- Born: Bonnie Devine April 12, 1952 (age 74) Toronto, Ontario, Canada
- Known for: Installation artist, performance artist, sculptor, writer
- Awards: Eiteljorg Fellowship (2011)

= Bonnie Devine =

Canadian Ojibway artist (born 1952)

Bonnie Devine (born April 12, 1952) is a Serpent River Ojibwa installation artist, performance artist, sculptor, curator, and writer from Serpent River First Nation, who lives and works in Toronto, Ontario. She is currently an associate professor at OCAD University and the founding chair of its Indigenous Visual Cultural Program.

==Background==
Bonnie Devine was born in Toronto and is a status member of the Serpent River First Nation. In 1997, Devine graduated from the Ontario College of Art and Design, with degrees in sculpture and installation, and she earned her Master of Fine Arts degree at York University in 1999. She has taught studio and liberal arts at York University, Queen's University, and the Centre for Indigenous Theatre. She joined OCAD University as a full-time instructor in 2008 and was a founding chair of the university's Indigenous Visual Culture program.

==Artwork==
As a conceptual artist, Devine works with a variety of media, often combining traditional and unconventional materials. At a 2007 solo exhibition, Medicine River, at the Axéneo 7 art space in Quebec, she created eight-foot long knitting needles and knitted 250 feet of copper cable to bring attention to the contamination of the Kashechewan water system. She has fashioned full-sized canoes from paper and works with natural materials such as reeds in her 2009 piece, New Earth Braid. She also created land-based installations.
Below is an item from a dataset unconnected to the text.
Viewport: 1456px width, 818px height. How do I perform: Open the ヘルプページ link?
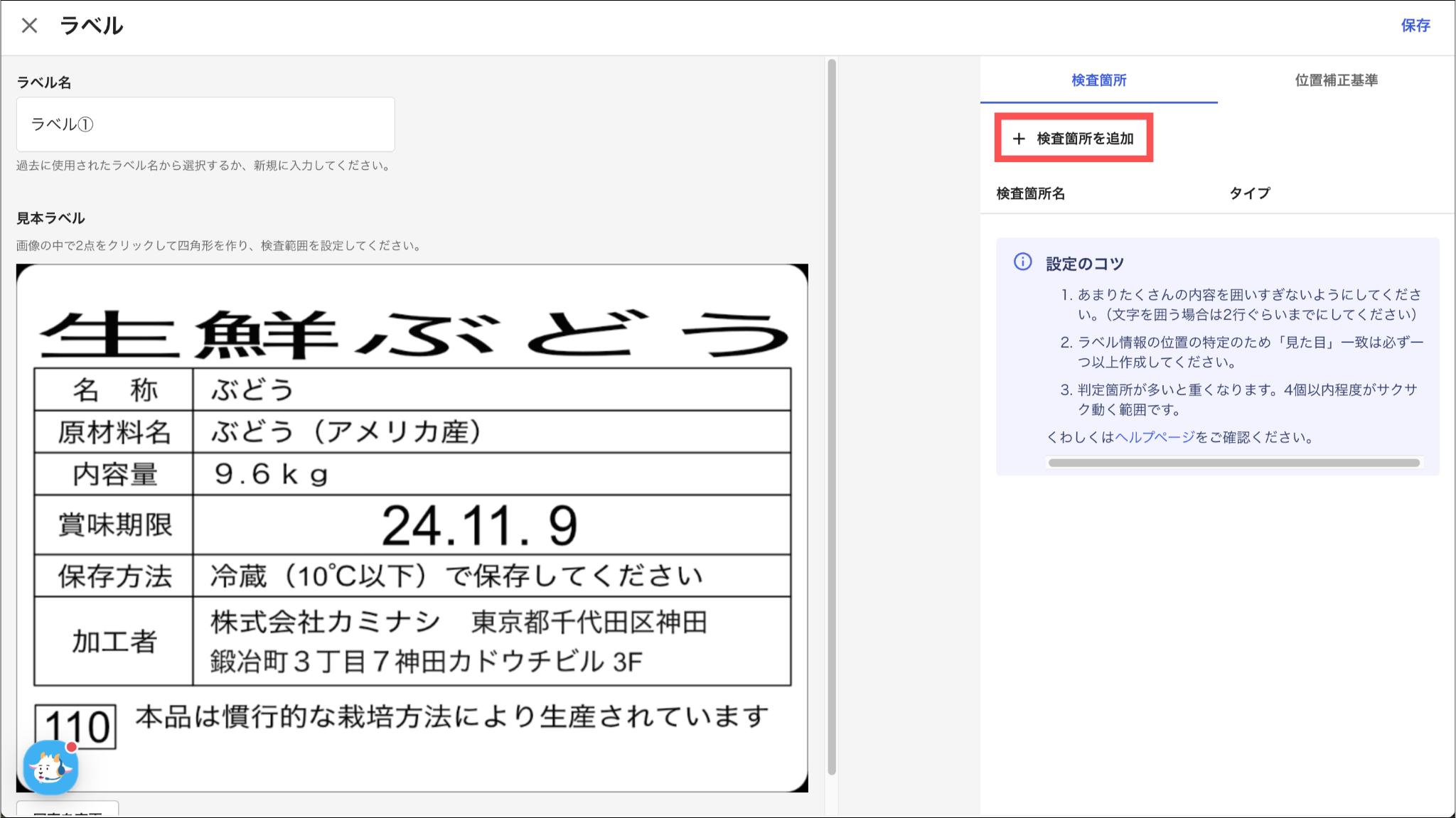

Devine's work is also primarily influenced by "the stories, technologies, and arts of the Ojibwa people."

==Exhibitions==
Devine's work has been exhibited in solo and group exhibitions in Canada, the U.S., South America, Russia and Europe. Her 2010 solo exhibition, Writing Home, curated by Faye Heavyshield, was reviewed in Border Crossings. A solo exhibition of Devine's work, Bonnie Devine: The Tecumseh Papers was held at the Art Gallery of Windsor from September 27, 2013, to January 5, 2014. Her work is featured in the Art Gallery of Ontario's exhibition Before and after the Horizon: Anishinaabe Artists of the Great Lakes. In 2026, Devine was included in In Minor Keys, the central exhibition of the 61st International Art Exhibition of the Venice Biennale, curated by Koyo Kouoh. Her presentation included works from Land in War (2024-2025), a series examining Indigenous veterans' experiences and the legacies of colonial conflict.

==Awards and recognition==
Devine has received numerous awards, including 2002 Best Experimental Video at the imagineNATIVE Film + Media Arts Festival, the Toronto Arts Awards Visual Arts Protégé Award in 2001, the Curry Award from the Ontario Society of Artists in 1999, a variety of awards from the Ontario College of Art and Design, as well as many grants and scholarships. She has been chosen for the 2011 Eiteljorg Museum fellowship. She received a Governor General's Award in Visual and Media Arts in 2021.

==Published work==
- Devine, Bonnie, Duke Redbird, and Robert Houle. The Drawings and Paintings of Daphne Odjig: A Retrospective Exhibition. Ottawa: National Gallery of Canada, 2007. ISBN 978-0-88884-840-6.